■ ARTICLE
The Poisson regression model was used to model tot_rms_abv_grd, a count outcome representing the number of above-ground rooms in a home. The strongest predictors were the number of above-ground bedrooms and above-ground living area. Each additional above-ground bedroom was associated with a 10.7% higher expected room count, holding other variables constant. Similarly, each additional 100 square feet of above-ground living area was associated with about a 2.4% higher expected room count.

Most quality and condition variables were not statistically significant after accounting for size and bedrooms. This is reasonable because quality and condition are more directly related to home value than to the number of rooms. The model deviance decreased substantially from the null model to the fitted model, showing that the predictors improved model fit. However, the residual deviance was much smaller than the residual degrees of freedom, suggesting underdispersion. This means the room-count outcome is less variable than expected under a standard Poisson model.

■ DATASET CONTENT

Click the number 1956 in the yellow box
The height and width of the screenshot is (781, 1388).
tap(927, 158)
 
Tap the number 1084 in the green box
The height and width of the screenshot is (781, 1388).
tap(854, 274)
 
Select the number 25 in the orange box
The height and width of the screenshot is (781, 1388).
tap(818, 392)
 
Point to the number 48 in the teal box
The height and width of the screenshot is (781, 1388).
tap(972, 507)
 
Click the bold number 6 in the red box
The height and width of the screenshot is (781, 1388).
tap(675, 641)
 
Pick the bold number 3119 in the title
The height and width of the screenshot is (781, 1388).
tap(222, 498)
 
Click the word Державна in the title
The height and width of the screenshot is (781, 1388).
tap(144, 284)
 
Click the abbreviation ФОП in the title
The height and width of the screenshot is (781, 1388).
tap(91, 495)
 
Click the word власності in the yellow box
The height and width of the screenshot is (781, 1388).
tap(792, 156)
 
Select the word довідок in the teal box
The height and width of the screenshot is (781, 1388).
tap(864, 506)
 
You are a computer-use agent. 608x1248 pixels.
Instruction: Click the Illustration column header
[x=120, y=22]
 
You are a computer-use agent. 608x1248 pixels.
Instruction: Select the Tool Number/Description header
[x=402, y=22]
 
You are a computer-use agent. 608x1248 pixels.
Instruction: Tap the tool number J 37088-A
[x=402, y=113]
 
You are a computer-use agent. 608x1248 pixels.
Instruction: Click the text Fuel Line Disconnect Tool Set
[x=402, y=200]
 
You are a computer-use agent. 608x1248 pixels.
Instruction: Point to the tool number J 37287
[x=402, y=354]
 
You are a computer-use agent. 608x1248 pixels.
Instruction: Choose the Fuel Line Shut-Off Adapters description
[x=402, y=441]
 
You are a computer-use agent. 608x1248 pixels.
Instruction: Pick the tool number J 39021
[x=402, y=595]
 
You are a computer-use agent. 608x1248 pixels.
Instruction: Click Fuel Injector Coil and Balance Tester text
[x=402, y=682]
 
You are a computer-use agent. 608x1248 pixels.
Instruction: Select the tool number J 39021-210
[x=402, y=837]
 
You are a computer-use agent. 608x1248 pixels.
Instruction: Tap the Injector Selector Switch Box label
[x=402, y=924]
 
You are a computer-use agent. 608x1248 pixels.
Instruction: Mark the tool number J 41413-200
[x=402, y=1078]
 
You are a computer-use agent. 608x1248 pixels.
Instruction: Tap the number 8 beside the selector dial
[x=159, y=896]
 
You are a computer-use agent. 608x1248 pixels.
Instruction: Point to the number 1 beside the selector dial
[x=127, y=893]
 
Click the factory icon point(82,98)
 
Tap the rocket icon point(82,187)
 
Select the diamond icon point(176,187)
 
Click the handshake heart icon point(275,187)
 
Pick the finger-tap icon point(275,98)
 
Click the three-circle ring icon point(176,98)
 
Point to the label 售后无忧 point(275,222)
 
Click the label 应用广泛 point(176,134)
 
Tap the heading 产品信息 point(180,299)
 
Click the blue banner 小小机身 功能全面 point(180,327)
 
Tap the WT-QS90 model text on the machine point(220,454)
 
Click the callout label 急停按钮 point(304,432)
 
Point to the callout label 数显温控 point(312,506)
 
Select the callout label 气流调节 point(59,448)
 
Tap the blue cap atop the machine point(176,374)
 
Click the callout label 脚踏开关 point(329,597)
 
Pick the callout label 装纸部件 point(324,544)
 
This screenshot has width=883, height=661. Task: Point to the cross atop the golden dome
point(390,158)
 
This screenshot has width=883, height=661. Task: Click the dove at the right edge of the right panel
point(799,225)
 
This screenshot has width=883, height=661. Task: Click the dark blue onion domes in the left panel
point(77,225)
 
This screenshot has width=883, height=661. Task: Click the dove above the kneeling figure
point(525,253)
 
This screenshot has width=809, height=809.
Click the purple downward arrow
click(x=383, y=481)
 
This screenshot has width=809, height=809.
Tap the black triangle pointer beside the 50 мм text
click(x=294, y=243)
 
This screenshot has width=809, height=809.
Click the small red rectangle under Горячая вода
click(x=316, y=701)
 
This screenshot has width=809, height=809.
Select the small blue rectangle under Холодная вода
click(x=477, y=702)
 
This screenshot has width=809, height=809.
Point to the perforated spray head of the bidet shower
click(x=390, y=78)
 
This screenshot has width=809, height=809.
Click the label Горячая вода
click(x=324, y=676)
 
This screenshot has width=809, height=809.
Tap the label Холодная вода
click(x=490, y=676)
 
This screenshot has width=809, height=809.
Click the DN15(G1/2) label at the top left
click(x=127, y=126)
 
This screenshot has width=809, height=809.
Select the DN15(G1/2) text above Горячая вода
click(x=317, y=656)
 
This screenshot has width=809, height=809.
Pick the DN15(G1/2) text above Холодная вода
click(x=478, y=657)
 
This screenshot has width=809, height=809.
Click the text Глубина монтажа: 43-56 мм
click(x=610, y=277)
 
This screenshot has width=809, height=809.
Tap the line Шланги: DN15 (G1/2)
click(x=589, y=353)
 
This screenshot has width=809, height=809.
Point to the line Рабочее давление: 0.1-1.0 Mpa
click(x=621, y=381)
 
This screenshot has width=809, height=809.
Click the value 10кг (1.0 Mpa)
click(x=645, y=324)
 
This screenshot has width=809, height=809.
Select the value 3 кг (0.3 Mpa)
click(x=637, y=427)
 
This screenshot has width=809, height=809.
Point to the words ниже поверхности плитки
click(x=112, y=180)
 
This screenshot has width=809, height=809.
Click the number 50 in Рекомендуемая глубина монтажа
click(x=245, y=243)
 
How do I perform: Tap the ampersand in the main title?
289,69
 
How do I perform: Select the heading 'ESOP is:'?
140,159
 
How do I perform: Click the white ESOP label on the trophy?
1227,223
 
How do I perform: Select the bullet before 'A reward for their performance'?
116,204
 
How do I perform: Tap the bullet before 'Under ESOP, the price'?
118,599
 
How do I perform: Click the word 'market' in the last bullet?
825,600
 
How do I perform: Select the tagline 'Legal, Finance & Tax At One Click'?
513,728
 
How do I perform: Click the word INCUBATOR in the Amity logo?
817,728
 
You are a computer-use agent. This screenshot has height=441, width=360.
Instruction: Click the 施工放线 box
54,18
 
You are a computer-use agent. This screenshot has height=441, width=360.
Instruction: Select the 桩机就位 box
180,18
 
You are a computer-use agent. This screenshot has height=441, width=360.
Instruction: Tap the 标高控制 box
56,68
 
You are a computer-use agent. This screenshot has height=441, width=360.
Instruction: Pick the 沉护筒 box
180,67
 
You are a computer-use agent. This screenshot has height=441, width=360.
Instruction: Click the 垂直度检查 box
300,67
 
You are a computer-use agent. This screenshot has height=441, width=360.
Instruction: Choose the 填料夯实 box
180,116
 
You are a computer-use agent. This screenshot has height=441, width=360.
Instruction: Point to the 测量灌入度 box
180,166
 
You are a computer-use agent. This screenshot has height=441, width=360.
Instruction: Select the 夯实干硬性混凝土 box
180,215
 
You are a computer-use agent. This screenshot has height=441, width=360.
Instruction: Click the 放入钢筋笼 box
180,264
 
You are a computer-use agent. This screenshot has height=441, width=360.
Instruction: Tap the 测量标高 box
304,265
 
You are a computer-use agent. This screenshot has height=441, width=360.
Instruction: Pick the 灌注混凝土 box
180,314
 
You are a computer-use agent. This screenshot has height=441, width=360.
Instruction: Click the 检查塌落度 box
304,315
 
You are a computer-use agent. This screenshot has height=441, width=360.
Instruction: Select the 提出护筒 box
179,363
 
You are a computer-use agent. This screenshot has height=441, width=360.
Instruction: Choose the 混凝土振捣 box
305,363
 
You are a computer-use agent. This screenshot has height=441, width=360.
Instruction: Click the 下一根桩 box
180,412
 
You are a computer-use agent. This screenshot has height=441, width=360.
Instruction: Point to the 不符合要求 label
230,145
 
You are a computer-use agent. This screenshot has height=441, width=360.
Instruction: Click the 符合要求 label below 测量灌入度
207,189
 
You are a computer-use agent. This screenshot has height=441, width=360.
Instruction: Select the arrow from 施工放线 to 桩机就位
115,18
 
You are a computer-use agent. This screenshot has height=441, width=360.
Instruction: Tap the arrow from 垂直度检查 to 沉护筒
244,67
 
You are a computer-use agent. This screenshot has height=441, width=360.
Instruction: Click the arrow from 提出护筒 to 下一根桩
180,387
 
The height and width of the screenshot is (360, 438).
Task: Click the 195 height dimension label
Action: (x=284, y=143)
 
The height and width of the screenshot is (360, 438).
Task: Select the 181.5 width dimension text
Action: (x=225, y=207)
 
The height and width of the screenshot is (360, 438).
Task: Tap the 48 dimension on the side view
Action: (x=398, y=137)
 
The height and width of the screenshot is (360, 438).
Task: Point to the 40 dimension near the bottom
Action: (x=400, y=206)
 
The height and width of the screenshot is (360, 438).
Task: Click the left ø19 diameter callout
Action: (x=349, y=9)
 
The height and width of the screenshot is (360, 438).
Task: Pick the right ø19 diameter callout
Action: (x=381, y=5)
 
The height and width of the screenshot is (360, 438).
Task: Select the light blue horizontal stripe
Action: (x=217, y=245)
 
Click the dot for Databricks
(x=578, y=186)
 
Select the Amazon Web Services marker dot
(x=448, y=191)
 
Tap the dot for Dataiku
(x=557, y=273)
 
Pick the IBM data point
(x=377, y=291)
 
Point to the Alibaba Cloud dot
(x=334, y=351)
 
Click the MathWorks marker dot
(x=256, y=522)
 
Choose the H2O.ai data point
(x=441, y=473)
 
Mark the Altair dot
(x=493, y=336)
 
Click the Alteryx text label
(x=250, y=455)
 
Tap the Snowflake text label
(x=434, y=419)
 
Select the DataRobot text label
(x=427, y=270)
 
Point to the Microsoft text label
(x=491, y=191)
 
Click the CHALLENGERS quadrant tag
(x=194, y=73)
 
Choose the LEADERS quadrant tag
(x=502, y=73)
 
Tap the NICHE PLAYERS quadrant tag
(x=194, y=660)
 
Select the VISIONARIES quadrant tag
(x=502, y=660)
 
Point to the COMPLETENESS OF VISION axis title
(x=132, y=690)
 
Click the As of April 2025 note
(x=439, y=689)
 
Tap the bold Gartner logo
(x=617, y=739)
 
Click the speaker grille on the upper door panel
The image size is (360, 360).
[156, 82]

■ TASK STATEMENT
Can you print the full Poisson regression summary, word for word? The listing has no connection to the Poisson regression summary.

■ TASK ANSWER
The Poisson regression model was used to model tot_rms_abv_grd, a count outcome representing the number of above-ground rooms in a home. The strongest predictors were the number of above-ground bedrooms and above-ground living area. Each additional above-ground bedroom was associated with a 10.7% higher expected room count, holding other variables constant. Similarly, each additional 100 square feet of above-ground living area was associated with about a 2.4% higher expected room count.

Most quality and condition variables were not statistically significant after accounting for size and bedrooms. This is reasonable because quality and condition are more directly related to home value than to the number of rooms. The model deviance decreased substantially from the null model to the fitted model, showing that the predictors improved model fit. However, the residual deviance was much smaller than the residual degrees of freedom, suggesting underdispersion. This means the room-count outcome is less variable than expected under a standard Poisson model.